Sur le continent asiatique (28% de son chiffre d’affaires), le groupe franco-suisse a vu son activité perturbée (-9,5%) par des retards dans des projets d’infrastructures (Philippines) et une pression sur les prix.

En Europe (27% de son chiffre d’affaires), LafargeHolcim a réalisé de meilleurs résultats (+2,1%) grâce à un contexte de marché plus favorable au 4e trimestre. Les ventes de ciment (+6,9%) et de BPE (+3,6%) sont reparties à la hausse.

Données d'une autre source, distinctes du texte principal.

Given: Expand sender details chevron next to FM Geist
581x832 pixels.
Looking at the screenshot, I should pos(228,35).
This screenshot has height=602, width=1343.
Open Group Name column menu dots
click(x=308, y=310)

Le cimentier observe que la contribution de la France s’est améliorée au cours du dernier trimestre, le marché de la construction s’est redressé et la réorganisation de son réseau industriel a porté ses fruits.

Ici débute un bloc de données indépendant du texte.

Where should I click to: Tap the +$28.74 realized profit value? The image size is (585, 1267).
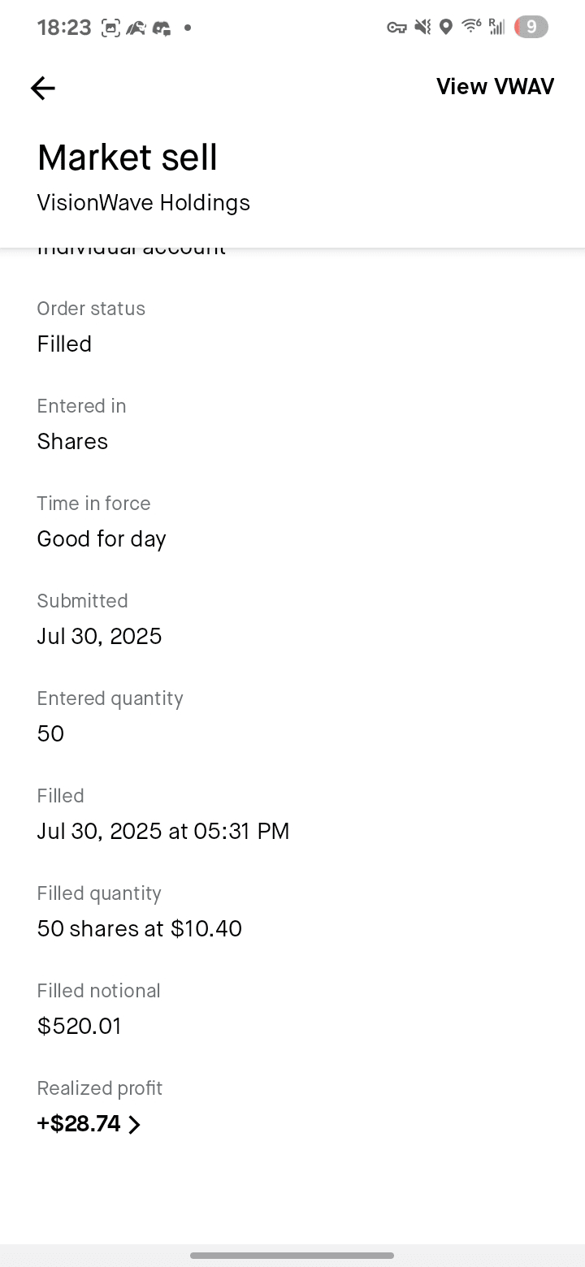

En Amérique du Nord, l’activité du groupe a observé une légère hausse (+1,4%). Dans l’ouest du Canada, la reprise des forages de l’industrie pétrolière a permis au cimentier franco-suisse de réaliser de meilleurs résultats. Aux Etats-Unis, les volumes de matériaux livrés ont chuté. En 2018, LafargeHolcim anticipe une hausse de son chiffre d’affaires de 3 à 5%.

 

Se concentrer sur les marchés performants

 

Au cours des cinq prochaines années, le géant des matériaux de construction espère réaliser une croissance annuelle de 3 à 5%. Sa nouvelle stratégie 2022 « Building for growth » repose sur quatre piliers : la croissance, la simplification & performance, solidité financière et vision & collaborateurs. Le groupe s’attachera à cibler les marchés les plus performants tout en se montrant plus sélectif sur les autres marchés. La direction entend mettre en œuvre des stratégies « plus agressives » dans les granulats et le béton prêt-à-l’emploi, en parallèle de son activité dans le ciment. Par ailleurs, la compagnie va développer un quatrième segment d’activités, « Solutions & Produits », par des acquisitions ciblées dans certains pays. Cette division qui regroupe actuellement les produits préfabriqués, les produits en béton, l’asphalte, les mortiers génère un chiffre d’affaires annuel de 1,82 milliards d’euros.

 

Nomination de responsable de compte

 

Ce plan se porte également sur une politique de réduction des coûts. La direction entend mener une responsabilisation accrue des équipes locales, notamment en termes de résultats. Des responsables de compte de résultat seront nommés localement pour les 4 segments d’activités. Ce programme qui doit s’achever au 1er trimestre 2019 devrait permettre au groupe d’économiser 347 millions d’euros par an.

« Cette stratégie est soutenue par de nouveaux objectifs centrés sur la croissance, visant à améliorer la rentabilité et la génération de cash et à offrir des rendements plus attractifs et plus durables pour les actionnaires », a déclaré Jan Jenisch, directeur général du groupe.